Your instructions ::
Give back an exact copy of the lines in the records below, from the line that has "See more (97, 848)" through the line that has "Submit a request (719, 1956)", and nothing besides.

##### Information provided #####

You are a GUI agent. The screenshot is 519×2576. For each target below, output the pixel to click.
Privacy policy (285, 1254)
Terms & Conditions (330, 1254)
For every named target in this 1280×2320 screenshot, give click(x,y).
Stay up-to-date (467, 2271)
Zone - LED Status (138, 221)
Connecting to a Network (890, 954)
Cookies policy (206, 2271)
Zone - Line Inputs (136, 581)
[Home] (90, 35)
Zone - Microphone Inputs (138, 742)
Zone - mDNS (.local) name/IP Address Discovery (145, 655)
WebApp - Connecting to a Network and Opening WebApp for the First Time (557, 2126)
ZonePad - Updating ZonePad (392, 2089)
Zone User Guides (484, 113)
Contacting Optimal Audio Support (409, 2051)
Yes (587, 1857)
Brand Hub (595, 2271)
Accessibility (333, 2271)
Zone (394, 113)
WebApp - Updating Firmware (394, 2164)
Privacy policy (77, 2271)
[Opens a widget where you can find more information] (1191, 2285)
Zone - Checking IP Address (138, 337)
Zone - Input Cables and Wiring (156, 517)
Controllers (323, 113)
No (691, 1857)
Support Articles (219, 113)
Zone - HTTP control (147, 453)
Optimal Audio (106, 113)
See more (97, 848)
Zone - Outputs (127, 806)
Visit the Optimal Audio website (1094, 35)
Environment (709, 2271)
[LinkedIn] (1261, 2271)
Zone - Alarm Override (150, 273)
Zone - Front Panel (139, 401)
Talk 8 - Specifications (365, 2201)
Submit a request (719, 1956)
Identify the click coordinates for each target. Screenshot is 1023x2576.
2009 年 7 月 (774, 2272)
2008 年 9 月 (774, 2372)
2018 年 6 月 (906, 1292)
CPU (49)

#####

Written answer ::
See more (97, 848)
Zone - Outputs (127, 806)
Visit the Optimal Audio website (1094, 35)
Environment (709, 2271)
[LinkedIn] (1261, 2271)
Zone - Alarm Override (150, 273)
Zone - Front Panel (139, 401)
Talk 8 - Specifications (365, 2201)
Submit a request (719, 1956)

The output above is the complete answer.